In 1978, I purchased an 8 ft metal storage shed from Sears and set it up on a concrete slab next to my property at Isla Blanca Park.  Knowing that tropical and winter storms and could frequently produce 50 to 70 mph winds during the year; I was concerned that the shed needed to be securely fastened to the concrete to prevent the strong winds from blowing it away.  So, per recommendations from locals, the shed was attached using a powder actuated fastening gun and fasteners specifically designed for concrete.  The first storm that hit with 50 - 60 mph winds ripped the shed from the foundation and sent it somersaulting down the road.  The shed suffered a few dents which I was able to pound out in very little time.   I refastened the shed using heavier duty fasteners, installed closer together with a 2 x 4 wood stud reinforcement to help hold it down.  Two weeks later another storm hit and the shed again danced down the road and ended up wedged against a concrete block concession stand. 

The shed remarkably was still in relative good condition.  The trips down the road caused some dents, but no permanent damage.  Stubbornly not giving up, I thought about the structural and adhesive strength of my ccSPF insulation.  I sprayed the inside of the shed with 2 inches of 2 lb density ccSPF and sprayed the perimeter edge of the floor to the concrete (without fasteners).  For the next two years, the little shed stood firm against the high winds of the frequent storms.

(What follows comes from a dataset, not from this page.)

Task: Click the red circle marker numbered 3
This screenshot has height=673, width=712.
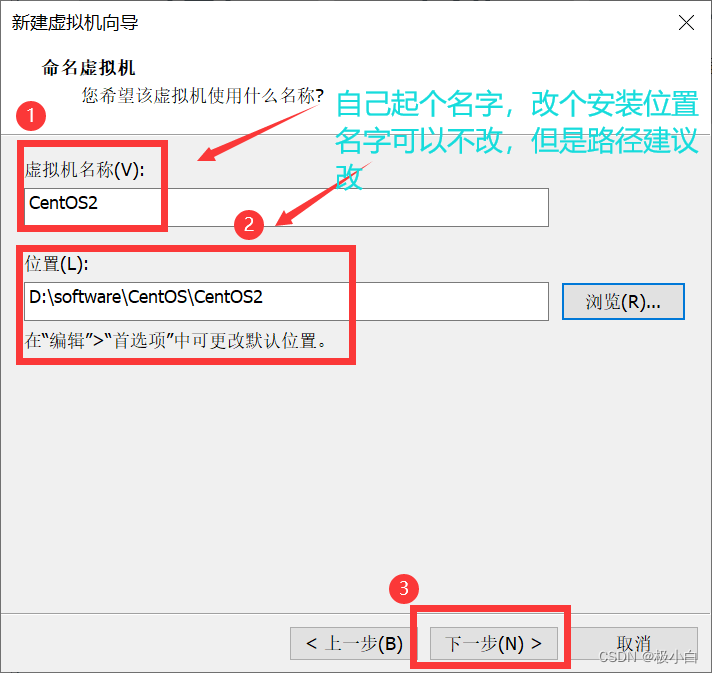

However, in the late summer of 1980 Hurricane Allen appeared in the Gulf of Mexico.  Hurricane Allen was a scary beast, a raging category 5 storm with winds topping out at 150 mph.  It was huge also, its clouds covering the whole Gulf of Mexico.  The storm didn't waver an inch as it followed a path that looked like it had been drawn with a ruler directly to South Padre Island, Isla Blanca Park and my little storage shed.  I was working in Houston and my wife was at the trailer.  We decided to pack up our belongings and meet in Temple, Texas 400 miles inland to get away from the storm at a location equidistant from both of us.  Hurricane Allen's winds slammed into the island with sustained winds of over 125 mph and gusts over 145 mph.  When we arrived back into the park a few days later the devastation was incredible.  It looked like a huge bomb had gone off.  Most buildings were destroyed or severely damaged.  The only surviving buildings were concrete block buildings, structures with strong hurricane tie downs and a little Sears Storage Shed standing proudly by itself among the debris and destruction. 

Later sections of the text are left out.